![]() |
Windows Live® Search Results
Windows Live® Search Results Article Outline
Introduction; The German Assault; The Soviet Counteroffensive; The Surrender; The Significance of the Battle
Battle of Stalingrad (1942-1943), World War II battle that halted the German advance into the Union of Soviet Socialist Republics (USSR). The Battle of Stalingrad lasted from August 1942 to February 1943. It involved the German Sixth Army and the Fourth Panzer Army, totaling about 290,000 troops, against the Soviet Red Army led by General Georgy Zhukov and General Aleksandr M. Vasilyevsky. Historians disagree about whether the Battle of Stalingrad was a turning point in World War II (1939-1945), but there is common agreement that after the Soviet victory at Stalingrad (present-day Volgograd), the German army, known as the Wehrmacht, was in retreat until it was driven from Soviet territory.
On July 23, 1942, German dictator Adolf Hitler ordered General Friedrich Paulus, the commander of the German Sixth Army, to capture Stalingrad, an important industrial and communications center straddling the Volga River. Hitler wanted Stalingrad to serve as a base for a German invasion of the Caucasus region where rich oil reserves could be tapped for the German war effort and denied to the Soviet Union. The Soviet dictator, Joseph Stalin, ordered his forces to defend Stalingrad at all costs, demanding that the soldiers of the Red Army take “not a step back.” In late August he called on his two best military professionals—General Zhukov, who had organized a counteroffensive to defend Moscow, the Soviet capital, in December 1941, and the army chief of the General Staff, General Vasilyevsky—to deal with the situation at Stalingrad.
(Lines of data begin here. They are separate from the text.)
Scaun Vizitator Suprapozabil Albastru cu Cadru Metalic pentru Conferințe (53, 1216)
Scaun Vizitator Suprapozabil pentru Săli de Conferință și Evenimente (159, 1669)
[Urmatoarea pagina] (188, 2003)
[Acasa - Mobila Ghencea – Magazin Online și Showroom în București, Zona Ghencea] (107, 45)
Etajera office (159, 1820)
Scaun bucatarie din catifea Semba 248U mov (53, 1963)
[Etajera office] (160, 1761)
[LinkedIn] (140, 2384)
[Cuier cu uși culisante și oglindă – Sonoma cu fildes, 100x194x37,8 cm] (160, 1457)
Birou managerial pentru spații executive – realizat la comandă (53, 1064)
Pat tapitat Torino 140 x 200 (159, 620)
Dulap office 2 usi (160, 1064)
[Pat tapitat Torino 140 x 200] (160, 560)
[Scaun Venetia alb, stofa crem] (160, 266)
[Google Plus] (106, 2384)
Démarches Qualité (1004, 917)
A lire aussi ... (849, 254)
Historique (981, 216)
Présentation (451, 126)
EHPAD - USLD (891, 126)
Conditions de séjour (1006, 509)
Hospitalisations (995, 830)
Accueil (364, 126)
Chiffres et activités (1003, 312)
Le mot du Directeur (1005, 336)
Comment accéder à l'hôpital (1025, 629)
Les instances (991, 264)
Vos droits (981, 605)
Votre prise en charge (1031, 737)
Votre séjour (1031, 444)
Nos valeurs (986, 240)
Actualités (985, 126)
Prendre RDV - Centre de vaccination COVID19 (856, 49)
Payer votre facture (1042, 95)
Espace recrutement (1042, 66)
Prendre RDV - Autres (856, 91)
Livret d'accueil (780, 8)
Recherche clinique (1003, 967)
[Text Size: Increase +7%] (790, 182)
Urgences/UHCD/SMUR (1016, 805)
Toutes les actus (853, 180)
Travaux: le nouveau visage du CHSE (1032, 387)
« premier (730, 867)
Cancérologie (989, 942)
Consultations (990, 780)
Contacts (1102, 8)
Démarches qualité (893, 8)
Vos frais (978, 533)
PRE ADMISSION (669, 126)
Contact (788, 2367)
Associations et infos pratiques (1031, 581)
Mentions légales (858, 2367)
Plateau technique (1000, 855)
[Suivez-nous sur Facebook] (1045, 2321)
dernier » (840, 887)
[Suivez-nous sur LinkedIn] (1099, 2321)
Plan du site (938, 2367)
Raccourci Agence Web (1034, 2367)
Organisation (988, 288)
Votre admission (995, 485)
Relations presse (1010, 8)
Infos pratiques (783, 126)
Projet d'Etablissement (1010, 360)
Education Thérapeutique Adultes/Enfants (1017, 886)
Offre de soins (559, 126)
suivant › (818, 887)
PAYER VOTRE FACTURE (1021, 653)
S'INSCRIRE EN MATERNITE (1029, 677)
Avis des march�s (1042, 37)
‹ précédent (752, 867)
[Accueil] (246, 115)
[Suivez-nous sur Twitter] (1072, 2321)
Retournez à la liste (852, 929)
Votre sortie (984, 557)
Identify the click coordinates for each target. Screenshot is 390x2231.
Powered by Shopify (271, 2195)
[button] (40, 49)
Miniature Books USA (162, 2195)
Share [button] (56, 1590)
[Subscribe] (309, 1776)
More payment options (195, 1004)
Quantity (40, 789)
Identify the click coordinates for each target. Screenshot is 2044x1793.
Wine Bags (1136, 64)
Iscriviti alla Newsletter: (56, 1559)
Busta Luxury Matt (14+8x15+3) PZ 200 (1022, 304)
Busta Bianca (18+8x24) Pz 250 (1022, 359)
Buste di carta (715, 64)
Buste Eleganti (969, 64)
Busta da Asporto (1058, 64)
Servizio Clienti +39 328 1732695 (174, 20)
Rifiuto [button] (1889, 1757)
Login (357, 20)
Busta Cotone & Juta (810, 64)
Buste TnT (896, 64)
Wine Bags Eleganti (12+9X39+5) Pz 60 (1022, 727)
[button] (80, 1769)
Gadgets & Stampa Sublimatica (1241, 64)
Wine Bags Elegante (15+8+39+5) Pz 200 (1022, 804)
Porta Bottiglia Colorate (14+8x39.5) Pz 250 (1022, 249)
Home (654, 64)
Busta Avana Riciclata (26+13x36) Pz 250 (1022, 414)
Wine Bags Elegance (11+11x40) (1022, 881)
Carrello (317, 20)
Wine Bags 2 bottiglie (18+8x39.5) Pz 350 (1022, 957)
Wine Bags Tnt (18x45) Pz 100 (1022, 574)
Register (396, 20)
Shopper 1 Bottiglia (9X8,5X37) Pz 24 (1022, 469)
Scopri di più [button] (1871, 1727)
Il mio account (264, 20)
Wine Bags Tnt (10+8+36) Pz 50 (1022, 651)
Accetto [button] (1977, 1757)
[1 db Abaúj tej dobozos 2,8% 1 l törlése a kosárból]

They proposed to wear the enemy down by locking German troops into a bloody fight for the city while the Red Army assembled the means for a counterattack. By September 3 the German forces had pushed the Soviet defenders of Stalingrad back to the west bank of the Volga. The German air force, the Luftwaffe, pounded the city into rubble, but the shattered buildings provided cover for the Soviet defenders. The German panzer tanks were unsuited to this kind of urban warfare and what became a long battle of attrition where progress, as one German general remarked, was measured not by the mile but by the yard. A series of German assaults on the Soviet forces occupying the west bank resulted in grueling and bitter hand-to-hand fighting in the ruins. By the end of October the Germans were exhausted and short of ammunition, while the Soviet defenders, who had just managed to cling to their positions, were replenished across the Volga with troops, food, ammunition, tanks, and guns.
The Soviets raised fresh armies for a counteroffensive—known as Operation Uranus—which was launched on November 19, taking the Germans completely by surprise. The German advance to Stalingrad had added about 1,100 km (about 680 mi) to their line. No German troops were available to hold that extra distance, so Hitler had to use troops contributed by his allies, including Hungary, Italy, and Romania. Germany and its allies were known as the Axis powers. While the Sixth and Fourth Panzer armies were tied down at Stalingrad in September and October 1942, they were flanked on the left and right by Romanian armies. An Italian and a Hungarian army were deployed farther upstream on the Don River. Trial maneuvers by the Red Army had exposed serious weaknesses in some of the Axis’s armies. The ill-equipped and ill-trained Hungarian, Italian, and Romanian armies guarding the German supply route to Stalingrad collapsed in chaos in the face of the Soviet counteroffensive. On the morning of November 19, in snow and fog, Soviet armored spearheads hit the Romanians west and south of Stalingrad. Their points met three days later at Kalach on the Don. The Soviet forces had encircled the entire Sixth Army, about half of the Fourth Panzer Army, and a number of Romanian units, creating a pocket in which the Axis forces were trapped. Hitler ordered Paulus to hold the pocket, promised to supply his troops with food and ammunition by aircraft, and sent Field Marshal Erich von Manstein to organize a relief. The airlift failed to provide the 300 tons of supplies that Paulus needed each day, despite assurances from Luftwaffe chief Hermann Göring that the German air force could keep the Sixth Army adequately supplied by air. Soviet forces halted Manstein’s relief operation 55 km (34 mi) short of the pocket in late December. The Sixth Army began to run out of ammunition, fuel, and food.
A German panzer offensive from the south sought to break through to relieve the Sixth Army, but the Red Army repulsed this offensive on December 23. By January 26, 1943, further Soviet assaults split Paulus’s forces in two. The shattered German army fought on until January 31, when Paulus finally bowed to the inevitable and surrendered. By February 2 the remnants of his starving, diseased, and frostbitten army had given up. About 200,000 Axis forces were killed or wounded in the battle. The Red Army suffered about 1.1 million casualties, including about 485,000 killed.